Periodic Reporting for period 4 - G-Statistics (Foundations of Geometric Statistics and Their Application in the Life Sciences)
Período documentado: 2023-03-01 hasta 2024-08-31
The goal of geometric statistics is to develop a rigorous statistical theory on manifolds and more generally on spaces with a geometric structure. This project aimed at strengthening its mathematical foundations and at exemplifying their impact on selected applications in the life sciences. We explored in G-statistics foundational methods to unify statistical estimation theories on Riemannian manifolds with other geometric structures like Lie groups, affine connection spaces, quotient and stratified spaces that naturally arise in applications. Beyond the mathematical theory, we aimed at providing generic but effective implementations of most of the geometric statistics methods that can use specific implementation of most of the geometric structure considered. We illustrate our methods in computational anatomy application with the study of anatomical shapes and the forecast of their evolution.
Beyond the mean, we investigated non-parametric submanifold learning techniques generalizing properly the principal flows to more than one dimension. The main obstruction is that the tangent space estimated with local PCA does not generates a submanifold but rather a non-integrable field of subspaces (a geometric distribution) that we call the Principal Bundle [32,37]. Despite the absence of a submanifold, we can still compute distances between the points of the underlying point-cloud that respect this geometry using the proper notion of sub-Riemannian geodesics. This method working in any manifold and any dimension / co-dimension achieves impressive results on very noisy point clouds on a 2D surface in 3D. This is a very promising technique for geometric processing in computer graphics and for data analysis in high dimensional spaces. We also developed a new theory of affine maps in manifolds which pave the way for the generalization of algorithms like Locally Linear Embedding (LLE) to Riemannian manifolds [31,49]. Finally, we revisited standard dimension reduction techniques such as probabilistic PCA with flag spaces: we showed that the resulting Principal Subspace Analysis provides a principled family of models which is much simpler and more interpretable than usual PCA modes, while remaining as efficient as other the state-of-the-art methods [51].

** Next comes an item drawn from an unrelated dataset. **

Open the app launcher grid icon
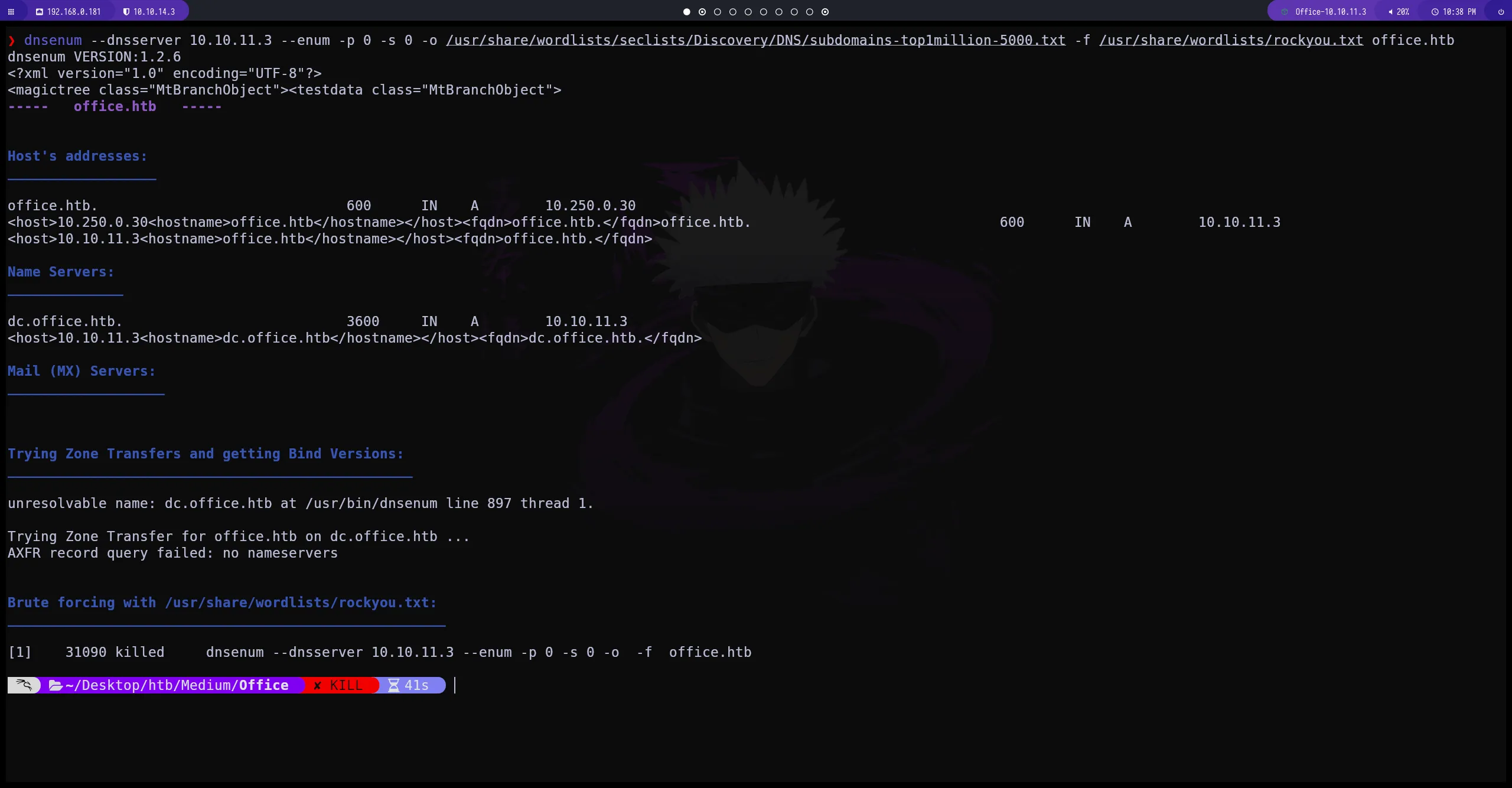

For symmetric positive definite (SPD) matrices, used in a wide range of applications, we clarified the relationship between existing metrics by classifying them in main families based on their invariance properties [1,3,27,29]. We then investigated the quotient space of full-rank correlation matrices. The most natural affine-quotient metric has both negative and (unbounded) positive curvature [18], which may notably complexify the implementation of the logarithm with optimization. Thus, we introduce computationally more convenient Hadamard or even log-Euclidean metrics, along with their geometric operations [28,45]. These new metrics may have very interesting applications in several areas, notably in neuroimaging where brain networks extracted from fMRI data are parametrized by correlation matrices.

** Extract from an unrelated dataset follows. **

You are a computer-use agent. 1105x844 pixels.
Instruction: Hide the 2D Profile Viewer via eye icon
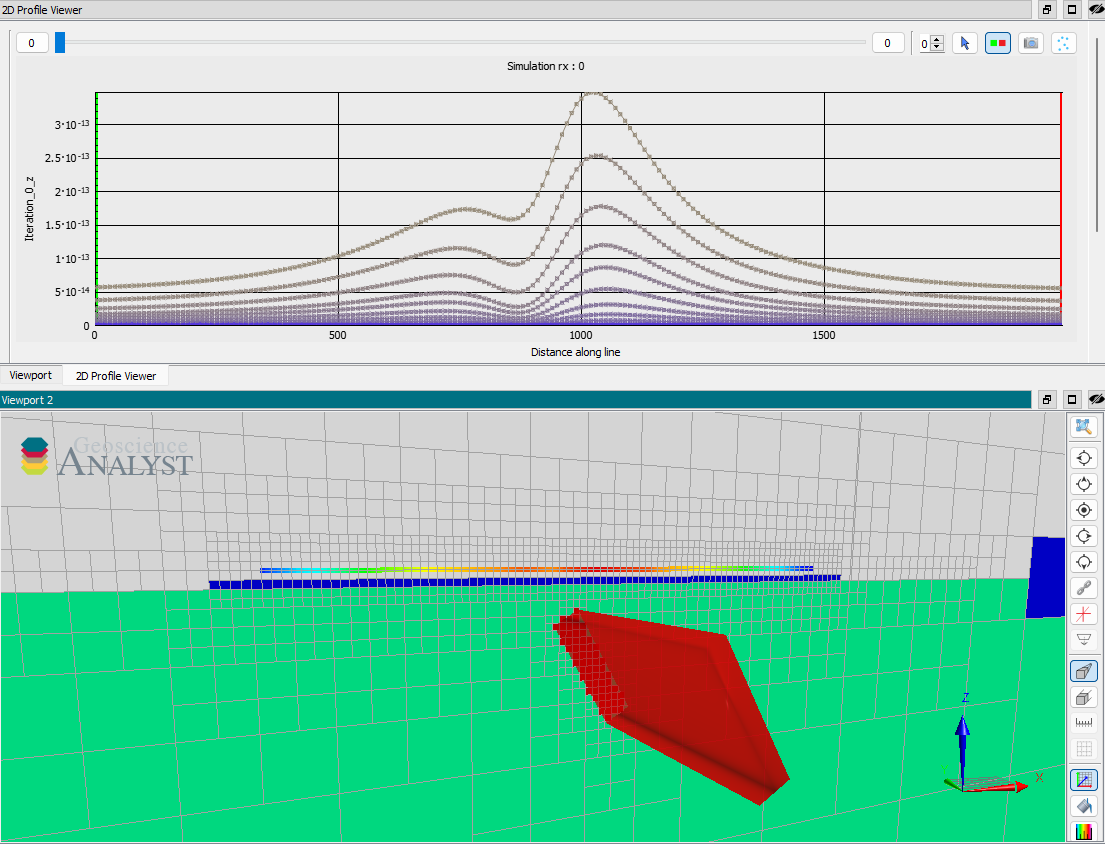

We illustrated our methods in real-world computational anatomy applications with the statistical modeling of cardiac motion across subjects. The geodesic regression of the motion of the heart in a group of diffeomorphisms was parallel transported along the inter-subject deformation in order to perform groups statistics on all trajectories in the same reference anatomy. For the right ventricle under pressure or volume overload, decoupling the volume change from the deformation directly within the metric on diffeomorphism revealed statistical insights into the dynamics of each disease [16,23,25]. A similar methodology using Cartan-Schouten instead of a right-invariant metric connections on diffeomorphisms was applied to the assessments of treatment effects on longitudinal brain changes in the Multidomain Alzheimer Preventive Trial cohort [10].